## MATERIAL TO PROCESS:

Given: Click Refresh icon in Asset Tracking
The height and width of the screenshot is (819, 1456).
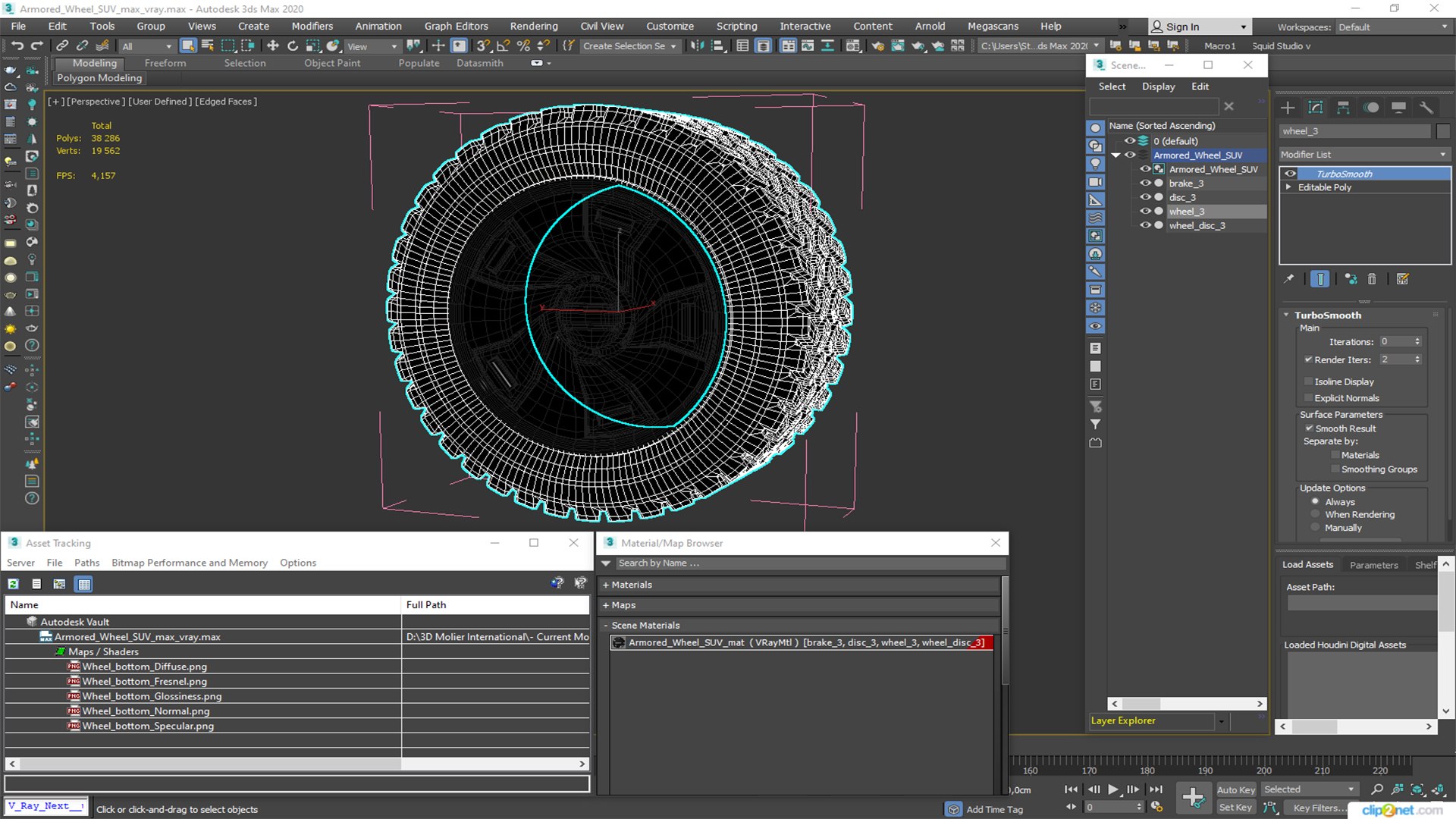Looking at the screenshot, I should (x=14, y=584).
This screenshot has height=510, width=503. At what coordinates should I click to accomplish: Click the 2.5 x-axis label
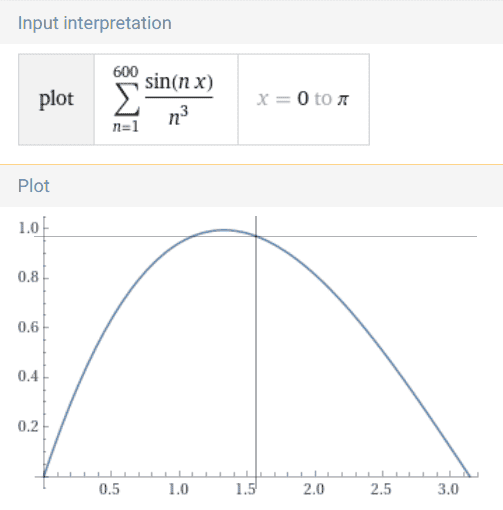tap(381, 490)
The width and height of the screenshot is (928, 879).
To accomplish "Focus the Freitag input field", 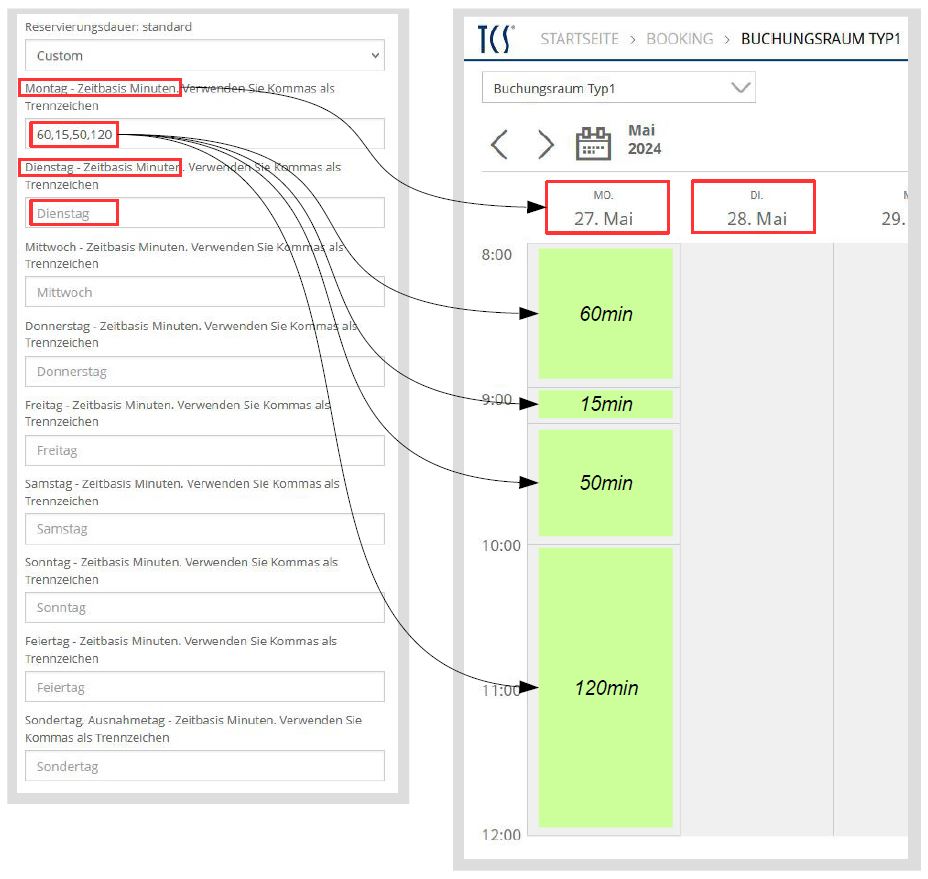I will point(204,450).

## DESCRIPTION OF THE TASK:
Reproduce the material from its first line through the line that contains "Looking at the", inclusive. Leave out the pictures.

## OUTPUT FOR THIS TASK:
Given: Click Refresh icon in Asset Tracking
The height and width of the screenshot is (819, 1456).
Looking at the screenshot, I should (x=14, y=584).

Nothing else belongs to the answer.